President, TS Dreadnought, Greenwich SCC

==Naval career==
Anthea Larken was born in 1938, and joined the Women's Royal Naval Service (WRNS) in 1956. Her initial role was as a range assessor, and became a photographic interpreter five years later. After a further four years, she was posted as a staff officer to the Singapore Naval Base in 1964. In 1967, Larken became a secretarial officer, and in 1976 became the officer in charge of the WRNS officer training programme at the Britannia Royal Naval College in Dartmouth, Devon.
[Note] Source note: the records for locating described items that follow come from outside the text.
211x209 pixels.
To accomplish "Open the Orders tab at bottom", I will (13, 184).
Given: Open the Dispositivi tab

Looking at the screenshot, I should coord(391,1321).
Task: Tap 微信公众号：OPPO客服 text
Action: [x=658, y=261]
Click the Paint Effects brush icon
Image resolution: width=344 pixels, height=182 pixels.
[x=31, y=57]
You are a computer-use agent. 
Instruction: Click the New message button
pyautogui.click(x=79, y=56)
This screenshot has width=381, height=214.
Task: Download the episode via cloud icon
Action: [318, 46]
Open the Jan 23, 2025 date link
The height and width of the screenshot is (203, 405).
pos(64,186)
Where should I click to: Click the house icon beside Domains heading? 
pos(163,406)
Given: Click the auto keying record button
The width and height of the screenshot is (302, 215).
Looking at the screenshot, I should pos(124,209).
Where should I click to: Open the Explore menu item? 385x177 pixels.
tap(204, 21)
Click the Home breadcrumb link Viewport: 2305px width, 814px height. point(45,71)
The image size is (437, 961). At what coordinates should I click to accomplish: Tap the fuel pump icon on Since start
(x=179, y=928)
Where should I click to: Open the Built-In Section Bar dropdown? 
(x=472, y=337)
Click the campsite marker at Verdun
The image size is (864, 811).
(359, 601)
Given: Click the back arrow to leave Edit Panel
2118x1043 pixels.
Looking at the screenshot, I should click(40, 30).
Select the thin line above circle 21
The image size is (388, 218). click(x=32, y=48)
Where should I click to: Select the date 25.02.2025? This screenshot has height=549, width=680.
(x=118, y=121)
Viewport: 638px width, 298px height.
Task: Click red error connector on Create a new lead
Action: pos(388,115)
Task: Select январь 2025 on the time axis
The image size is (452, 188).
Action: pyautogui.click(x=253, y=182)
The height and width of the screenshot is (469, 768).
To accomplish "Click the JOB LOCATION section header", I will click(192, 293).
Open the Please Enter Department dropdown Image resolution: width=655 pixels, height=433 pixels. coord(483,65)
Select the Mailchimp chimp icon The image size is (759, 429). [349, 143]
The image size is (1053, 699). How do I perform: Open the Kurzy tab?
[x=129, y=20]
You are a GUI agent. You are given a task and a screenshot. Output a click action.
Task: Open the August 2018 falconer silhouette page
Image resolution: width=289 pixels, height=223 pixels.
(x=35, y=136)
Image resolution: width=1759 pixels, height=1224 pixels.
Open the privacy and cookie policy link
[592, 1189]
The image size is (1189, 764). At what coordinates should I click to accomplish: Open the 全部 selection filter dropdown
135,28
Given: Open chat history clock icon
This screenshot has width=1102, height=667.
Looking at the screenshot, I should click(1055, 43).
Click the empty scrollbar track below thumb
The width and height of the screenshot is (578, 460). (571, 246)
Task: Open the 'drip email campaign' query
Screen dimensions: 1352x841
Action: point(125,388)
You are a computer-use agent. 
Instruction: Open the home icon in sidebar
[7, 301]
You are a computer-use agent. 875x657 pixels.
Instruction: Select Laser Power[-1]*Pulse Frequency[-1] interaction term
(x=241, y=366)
In 1981, she joined the Military Agency for Standardisation in NATO, and in 1985 became the chief services officer to the flag officer at HMNB Devonport. Larken joined the Royal College of Defence Studies in 1987, before becoming the Director of the WRNS between 1988-1991. At the same time, she also held the position of aide-de-camp to Queen Elizabeth II.

Larken was an advocate of the opinion that WRNS should be able to go to sea on Royal Navy warships, ever since she visited the United States Navy and Royal Canadian Navy in the late 1970s. While Larken was Director of the WRNS, in 1990 women went to sea for the first time on HMS Brilliant. In 1992, she was promoted to Commandant. At the end of her service as Director, Larken was named to the Order of the British Empire as a Commander. The WRNS were merged into the Royal Navy in November 1993, with Larken remaining Director and Company Secretary for the Operational Command Training Organisation, a post she held until 1996.

==In retirement==
Larken was awarded an Honorary Doctor of Laws by the University of Greenwich in 2000. By 2012, she was president of the Not Forgotten Association. Larken later became President of the Association of Wrens.